Blood glucose and lactate

At rest the blood concentrations of glucose and lactate did not differ significantly between women and men (Table 2). An increase (P < 0.05) was observed in blood glucose concentration from rest to 30 min of exercise after which a decrease (P < 0.05) was observed throughout exercise in both groups. The blood glucose concentration was higher in women than in men at 60 min of exercise (P < 0.05). The blood lactate concentration increased from rest to 30 min of exercise in both sexes (P < 0.05) and remained constant throughout exercise with no significant sex difference.

Table 2. Blood glucose and lactate as well as plasma adrenaline and noradrenaline concentrations in women and men at rest and during 90 min of bicycle exercise at 60% O2peak.

Rest 30 min exercise 60 min exercise 90 min exercise
Blood glucose (mm) Women 4.6 ± 0.1 5.2 ± 0.2 5.1 ± 0.3 4.7 ± 0.1
Men 4.7 ± 0.1 5.0 ± 0.1 4.6 ± 0.1* 4.4 ± 0.1
Blood lactate (mm) Women 0.9 ± 0.1 2.0 ± 0.4 1.7 ± 0.3 1.6 ± 0.2
Men 0.7 ± 0.1 2.0 ± 0.3 1.7 ± 0.1 1.8 ± 0.1
Plasma adrenaline (nm) Women 0.17 ± 0.10 0.53 ± 0.09 0.58 ± 0.10 1.02 ± 0.14
Men 0.09 ± 0.04 0.66 ± 0.16 1.14 ± 0.28 2.28 ± 0.50*#
Plasma noradrenaline (nm) Women 1.62 ± 0.49 6.40 ± 1.12 6.81 ± 1.16 7.07 ± 1.12
Men 1.25 ± 0.33 5.74 ± 0.71 7.19 ± 1.19 8.43 ± 1.22

Data are mean ± s.e.m.

*

Different from women, P < 0.05

different from rest, P < 0.05

different from 30 min, P < 0.05

#

different from 60 min, P < 0.05

Plasma adrenaline and noradrenaline

At rest, plasma adrenaline and noradrenaline concentrations did not differ significantly between women and men (Table 2). The plasma adrenaline concentration increased continuously (P < 0.05) from rest to 90 min of exercise and was higher in men than in women at the end of exercise (P < 0.05). The plasma noradrenaline concentration increased (P < 0.05) from rest to 30 min of exercise and remained elevated throughout exercise. No significant sex differences were observed in the plasma noradrenaline concentration.

Muscle glycogen

The glycogen concentration in the vastus lateralis muscle was similar in women and men at rest and decreased overall by 65% from rest to the end of exercise (P < 0.001) in women and men (Table 3).

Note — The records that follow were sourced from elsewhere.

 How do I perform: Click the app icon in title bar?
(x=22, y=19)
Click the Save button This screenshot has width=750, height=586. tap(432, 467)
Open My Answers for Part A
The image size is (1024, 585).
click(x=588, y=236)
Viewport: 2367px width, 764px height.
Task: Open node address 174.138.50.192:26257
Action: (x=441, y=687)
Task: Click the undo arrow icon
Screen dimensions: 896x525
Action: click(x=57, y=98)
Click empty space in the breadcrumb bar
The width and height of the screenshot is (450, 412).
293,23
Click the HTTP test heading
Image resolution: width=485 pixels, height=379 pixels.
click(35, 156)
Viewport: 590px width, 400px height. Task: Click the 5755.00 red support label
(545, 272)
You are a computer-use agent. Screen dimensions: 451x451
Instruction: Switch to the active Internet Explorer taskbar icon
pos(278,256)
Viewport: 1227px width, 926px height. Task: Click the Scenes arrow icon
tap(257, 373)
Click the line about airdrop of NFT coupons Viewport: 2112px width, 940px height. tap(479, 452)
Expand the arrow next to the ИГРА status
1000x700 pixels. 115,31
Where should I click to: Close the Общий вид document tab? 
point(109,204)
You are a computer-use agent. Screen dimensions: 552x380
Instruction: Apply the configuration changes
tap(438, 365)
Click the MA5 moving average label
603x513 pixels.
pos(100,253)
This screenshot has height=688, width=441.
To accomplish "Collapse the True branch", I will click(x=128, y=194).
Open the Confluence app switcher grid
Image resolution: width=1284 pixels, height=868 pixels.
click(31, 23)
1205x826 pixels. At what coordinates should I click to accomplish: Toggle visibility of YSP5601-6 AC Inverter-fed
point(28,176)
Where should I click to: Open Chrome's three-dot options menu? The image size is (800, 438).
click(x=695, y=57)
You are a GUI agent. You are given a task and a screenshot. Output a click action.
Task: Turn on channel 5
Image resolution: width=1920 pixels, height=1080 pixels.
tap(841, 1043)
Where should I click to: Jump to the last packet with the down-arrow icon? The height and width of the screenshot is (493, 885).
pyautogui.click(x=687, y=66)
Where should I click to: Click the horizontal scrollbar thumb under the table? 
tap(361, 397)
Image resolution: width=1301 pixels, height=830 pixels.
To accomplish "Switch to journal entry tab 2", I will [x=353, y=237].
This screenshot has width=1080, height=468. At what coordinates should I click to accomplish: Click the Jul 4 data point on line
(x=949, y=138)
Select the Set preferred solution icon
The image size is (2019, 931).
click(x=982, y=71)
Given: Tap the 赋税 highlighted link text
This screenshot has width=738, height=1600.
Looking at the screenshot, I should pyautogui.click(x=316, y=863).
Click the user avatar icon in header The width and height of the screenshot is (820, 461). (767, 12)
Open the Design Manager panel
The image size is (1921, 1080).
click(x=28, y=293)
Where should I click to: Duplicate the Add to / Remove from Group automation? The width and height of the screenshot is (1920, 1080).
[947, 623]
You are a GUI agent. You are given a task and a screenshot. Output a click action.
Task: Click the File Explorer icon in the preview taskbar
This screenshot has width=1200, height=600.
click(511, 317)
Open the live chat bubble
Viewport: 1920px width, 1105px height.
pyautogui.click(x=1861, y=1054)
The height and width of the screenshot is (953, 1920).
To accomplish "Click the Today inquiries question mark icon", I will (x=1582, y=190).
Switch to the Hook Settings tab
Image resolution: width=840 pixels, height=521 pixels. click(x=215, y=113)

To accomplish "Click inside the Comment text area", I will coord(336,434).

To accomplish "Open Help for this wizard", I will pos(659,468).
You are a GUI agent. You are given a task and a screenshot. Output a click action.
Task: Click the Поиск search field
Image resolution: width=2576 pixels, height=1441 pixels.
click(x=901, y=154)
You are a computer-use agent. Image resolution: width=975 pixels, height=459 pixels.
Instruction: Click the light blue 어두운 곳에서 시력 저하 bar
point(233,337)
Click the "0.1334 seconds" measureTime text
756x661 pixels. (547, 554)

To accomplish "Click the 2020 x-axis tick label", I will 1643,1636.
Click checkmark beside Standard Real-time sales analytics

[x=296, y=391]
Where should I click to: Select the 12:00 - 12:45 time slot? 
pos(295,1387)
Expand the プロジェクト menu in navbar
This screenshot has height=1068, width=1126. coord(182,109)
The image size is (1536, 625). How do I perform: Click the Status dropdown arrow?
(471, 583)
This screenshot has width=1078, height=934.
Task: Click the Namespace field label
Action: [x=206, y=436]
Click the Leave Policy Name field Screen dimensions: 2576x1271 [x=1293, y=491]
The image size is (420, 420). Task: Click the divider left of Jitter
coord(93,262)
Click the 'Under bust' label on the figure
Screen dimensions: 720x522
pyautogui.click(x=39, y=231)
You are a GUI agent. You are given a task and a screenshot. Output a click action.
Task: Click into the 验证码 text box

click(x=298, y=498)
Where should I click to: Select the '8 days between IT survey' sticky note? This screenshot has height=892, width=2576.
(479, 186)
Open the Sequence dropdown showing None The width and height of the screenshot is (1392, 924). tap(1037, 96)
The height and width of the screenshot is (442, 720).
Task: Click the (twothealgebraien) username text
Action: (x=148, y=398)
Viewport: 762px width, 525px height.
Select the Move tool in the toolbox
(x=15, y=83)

Table 3. Glycogen, lactate, nucleotide, and creatine concentrations in the vastus lateralis muscle in women and men at rest and at 90 min of bicycle exercise at 60% O2peak.

Rest 90 min exercise


Women Men Women Men
Glycogen (mmol (kg d.w.)−1) 503 ± 36 481 ± 31 202 ± 25 141 ± 33
Lactate (mmol (kg d.w.)−1) 4.0 ± 0.9 6.3 ± 0.9 4.9 ± 1.0 7.5 ± 2.0
ATP (mmol (kg d.w.)−1) 22.3 ± 0.8 24.3 ± 0.8 23.3 ± 0.9 25.3 ± 1.0
ADP (mmol (kg d.w.)−1) 4.6 ± 0.5 4.9 ± 0.5 5.0 ± 0.5 5.0 ± 0.6
AMP (mmol (kg d.w.)−1) 0.35 ± 0.05 0.38 ± 0.05 0.38 ± 0.05 0.36 ± 0.06
AMPfree (μmol (kg d.w.)−1) 1.14 ± 0.31 1.36 ± 0.37 2.09 ± 0.58 3.59 ± 1.16
AMPfree/ATP ratio (‰) 0.052 ± 0.014 0.058 ± 0.017 0.095 ± 0.030 0.150 ± 0.052#
Creatine (Cr) (mmol (kg d.w.)−1) 54 ± 4 58 ± 4 64 ± 4 82 ± 7*
Phosphocreatine (PCr) (mmol (kg d.w.)−1) 82 ± 5 84 ± 8 76 ± 8 73 ± 8
PCr/Total Cr ratio (%) 60 ± 3 58 ± 3 54 ± 4 47 ± 4

Data are mean ± s.e.m. d.w., dry weight; AMPfree, free AMP. AMPfree was calculated as described in Materials and Methods. Total creatine was calculated as the sum of Cr and PCr.

*

Different from women, P < 0.01; different from rest

#

P < 0.05

P < 0.01

P < 0.001

Muscle lactate, nucleotides and creatine

The muscle lactate concentration did not differ significantly between women and men and was not significantly higher after the 90 min exercise bout than at rest (Table 3).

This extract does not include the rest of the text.